[Start of section]
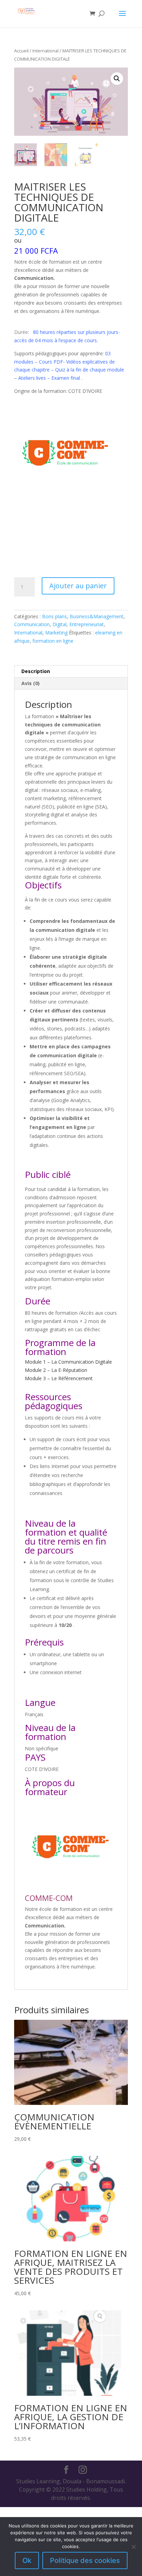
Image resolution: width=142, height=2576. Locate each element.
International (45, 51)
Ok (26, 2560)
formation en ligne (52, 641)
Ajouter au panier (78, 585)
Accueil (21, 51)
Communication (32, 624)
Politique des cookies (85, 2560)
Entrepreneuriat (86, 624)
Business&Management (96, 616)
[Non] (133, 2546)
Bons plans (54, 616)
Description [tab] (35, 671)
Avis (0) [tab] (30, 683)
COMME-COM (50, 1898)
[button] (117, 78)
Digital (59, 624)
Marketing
[End of section]
### About this exercise
Pictures must be left out when the records are transcribed exactly.

### Written solution
Image resolution: width=142, height=2576. Locate each element.
International (45, 51)
Ok (26, 2560)
formation en ligne (52, 641)
Ajouter au panier (78, 585)
Accueil (21, 51)
Communication (32, 624)
Politique des cookies (85, 2560)
Entrepreneuriat (86, 624)
Business&Management (96, 616)
[Non] (133, 2546)
Bons plans (54, 616)
Description [tab] (35, 671)
Avis (0) [tab] (30, 683)
COMME-COM (50, 1898)
[button] (117, 78)
Digital (59, 624)
Marketing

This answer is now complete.